Investment in environmental, social and corporate governance by college and university endowments, an investment strategy those institutions pioneered in the 1970s with anti-apartheid campaigns, is less widespread than it may seem, a new study says.
Higher-education endowents, which represent over $400 billion in combined assets under management, also show a “general lack of transparency” in their practices in environmental, social and governance investing, or ESG, says the study, which was commissioned and funded by the Investor Responsibility Research Center Institute and conducted by Tellus Institute.
“Historically, endowments were groundbreaking institutional investors that addressed social and environmental considerations in their investments far earlier than others,” Jon Kukomnik, executive director of the IRRC Institute, says in a statement. “Our findings indicate that today’s endowments no longer are leaders in the institutional ESG investment arena.”
The study, “Environmental, Social and Governance Investing by College and University Endowments in the United States,” is based on an analysis of “sustainable” investing by education endowments, including the aggregation of”multiple survey data sets,” plus new primary research.
The main form of sustainable investing activity by higher-ed endowments tends to remain “single-issue negative screening” of public-equity portfolios such as tobacco or targeted divestment from the Sudan, the study says.
And while a growing number of surveys and reporting mechanisms have emerged in the last 10 years to obtain inforation about sustainable and responsible endowment management, it says, a “widespread lack of independent verification of self-reported data exists” and sustainable investment transparency “remains poor.”
Investment policies by college and university endowments are “remarkably opaque, even at some state-funded universities,” the study says.
The education community also is “largely is absent from the national and global institutional investment networks,” it says.

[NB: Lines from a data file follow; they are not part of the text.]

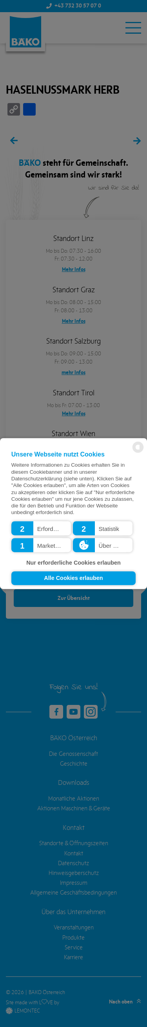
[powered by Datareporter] (138, 452)
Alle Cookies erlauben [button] (73, 578)
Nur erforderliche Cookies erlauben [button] (73, 563)
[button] (41, 528)
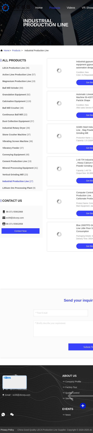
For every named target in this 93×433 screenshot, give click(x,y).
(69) (12, 88)
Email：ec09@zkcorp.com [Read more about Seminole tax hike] (16, 395)
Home (39, 7)
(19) (18, 81)
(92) (16, 94)
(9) (18, 188)
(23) (15, 174)
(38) (13, 108)
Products (54, 7)
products (16, 50)
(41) (20, 168)
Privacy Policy (7, 430)
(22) (14, 114)
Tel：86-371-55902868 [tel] (14, 389)
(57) (19, 74)
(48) (15, 154)
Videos (71, 7)
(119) (16, 101)
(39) (16, 128)
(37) (16, 134)
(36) (15, 68)
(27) (17, 181)
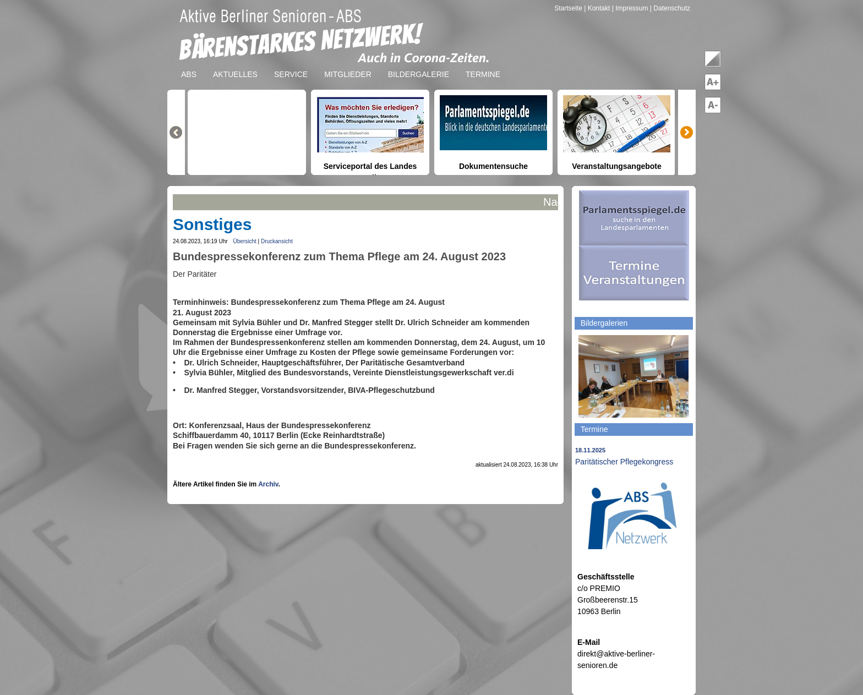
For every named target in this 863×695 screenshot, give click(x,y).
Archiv (268, 484)
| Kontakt (597, 8)
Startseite (569, 8)
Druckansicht (277, 241)
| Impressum (630, 8)
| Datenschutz (670, 8)
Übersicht (244, 241)
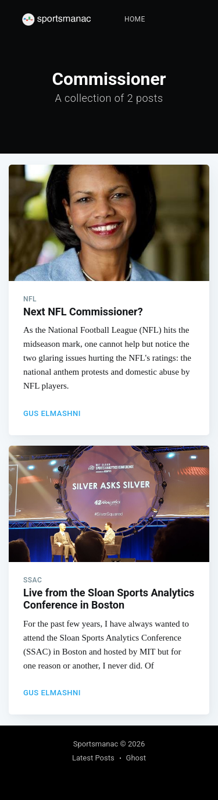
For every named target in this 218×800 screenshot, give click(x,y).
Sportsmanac (96, 743)
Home (134, 19)
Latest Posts (93, 757)
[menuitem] (134, 19)
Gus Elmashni (52, 413)
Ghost (136, 757)
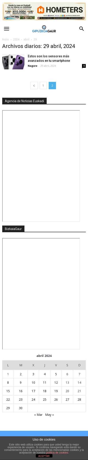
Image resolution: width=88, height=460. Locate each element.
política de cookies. (57, 452)
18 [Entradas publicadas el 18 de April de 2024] (44, 391)
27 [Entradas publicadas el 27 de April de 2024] (67, 399)
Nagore (32, 65)
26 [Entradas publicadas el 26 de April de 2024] (56, 399)
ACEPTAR (44, 456)
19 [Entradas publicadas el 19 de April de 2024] (56, 391)
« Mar (38, 414)
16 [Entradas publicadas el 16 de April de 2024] (20, 391)
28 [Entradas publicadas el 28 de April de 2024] (79, 399)
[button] (82, 29)
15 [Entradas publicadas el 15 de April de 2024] (8, 391)
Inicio (5, 39)
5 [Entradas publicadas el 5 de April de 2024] (56, 374)
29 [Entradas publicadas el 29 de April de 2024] (8, 408)
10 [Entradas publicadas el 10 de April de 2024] (33, 382)
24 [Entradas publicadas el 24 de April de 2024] (33, 399)
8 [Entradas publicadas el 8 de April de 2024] (8, 382)
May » (49, 414)
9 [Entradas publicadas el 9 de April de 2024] (21, 382)
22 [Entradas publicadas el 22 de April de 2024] (8, 399)
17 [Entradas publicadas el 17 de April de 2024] (33, 391)
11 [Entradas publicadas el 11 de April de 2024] (44, 382)
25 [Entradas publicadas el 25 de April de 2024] (44, 399)
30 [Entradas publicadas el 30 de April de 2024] (20, 408)
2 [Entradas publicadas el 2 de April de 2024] (21, 374)
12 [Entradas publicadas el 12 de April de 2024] (56, 382)
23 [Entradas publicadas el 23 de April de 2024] (20, 399)
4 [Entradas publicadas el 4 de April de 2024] (45, 374)
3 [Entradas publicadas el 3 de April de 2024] (33, 374)
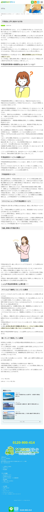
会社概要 (5, 486)
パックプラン (6, 482)
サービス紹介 (5, 473)
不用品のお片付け (7, 476)
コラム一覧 (22, 421)
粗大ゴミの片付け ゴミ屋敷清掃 (10, 477)
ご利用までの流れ (7, 466)
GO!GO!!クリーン (20, 500)
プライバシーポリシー (8, 492)
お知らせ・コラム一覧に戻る (8, 381)
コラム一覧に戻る (5, 378)
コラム (4, 489)
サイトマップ (6, 490)
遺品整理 (5, 479)
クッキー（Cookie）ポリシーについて (12, 493)
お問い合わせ (6, 487)
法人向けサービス (7, 474)
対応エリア (5, 468)
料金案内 (5, 469)
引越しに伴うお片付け (8, 480)
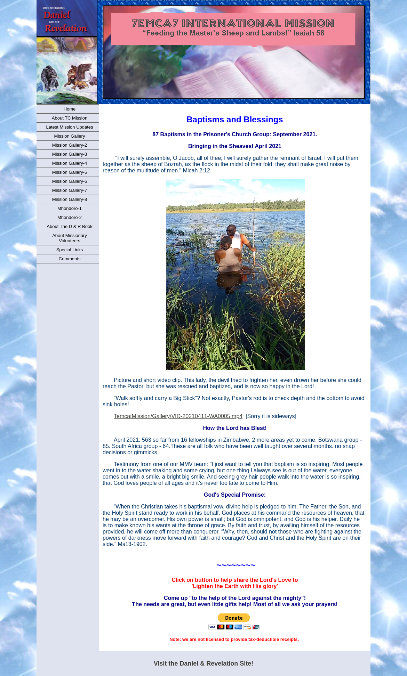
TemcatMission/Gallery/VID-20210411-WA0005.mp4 (178, 416)
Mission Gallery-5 (69, 172)
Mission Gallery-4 (69, 163)
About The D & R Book (69, 226)
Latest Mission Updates (69, 127)
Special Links (69, 249)
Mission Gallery (69, 136)
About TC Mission (69, 118)
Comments (70, 258)
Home (70, 109)
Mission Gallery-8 (69, 199)
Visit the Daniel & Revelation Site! (204, 663)
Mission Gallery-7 (69, 190)
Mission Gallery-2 (69, 145)
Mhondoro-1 (69, 208)
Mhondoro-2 (69, 217)
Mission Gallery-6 (69, 181)
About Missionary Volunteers (69, 238)
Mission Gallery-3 (69, 154)
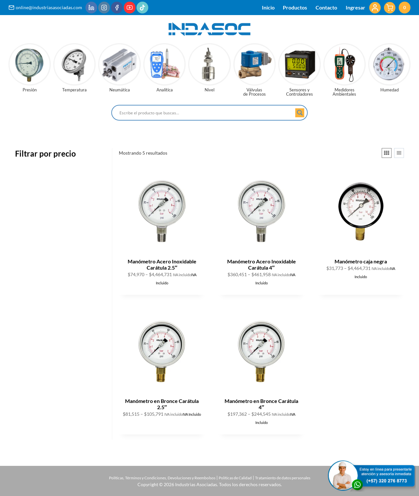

Not a single higher-education endowment is among the 900 signatories of the United Nations Principles for Responsible Investment, for example, and only one is a member of the Council of Institutional Investors, the leading U.S. association of institutional investors, the study says.
It also finds issues that relate to “confusion about ESG semantics.”
Some colleges and universities “claim to be making sustainable investments when those investments do not meet the standard definitions of such investments,” the study says.
Confusion about the semantics of sustainable investing has resulted in “problematic claims and misclassification of investments,” the study says.
And despite considerable focus on proxy-voting recommendations, an effort that encourages endowments to be more active and engaged shareholders by using their proxy power, many colleges are shifting investments from publicly-traded securities to “indirect investments in commingled vehicles and more opaque, illiquid investments in alternative asset classes,” the study says.
Traditional equity investing, including proxy voting, represents a decreasing portion of many endowments, it says.
“The endowment community exhibits a weak understanding of ESG investing strategies, trends, opportunities, and language,” the study says.
While sustainable investing is not widespread in the higher-ed endowment community, it says, some innovative investing programs could serve as models.
Those include Middlebury College and Dickinson College, which have invested in a Sustainability Investments Initiative that includes clean-tech investments, as well as the Omidyar Tufts Microfinance Fund at Tufts University.
And misperceptions about sustainable investing “open immense learning opportunities for the endowment community,” the study says, “though a much great openness to discussions of sustainable and responsible investing is needed.”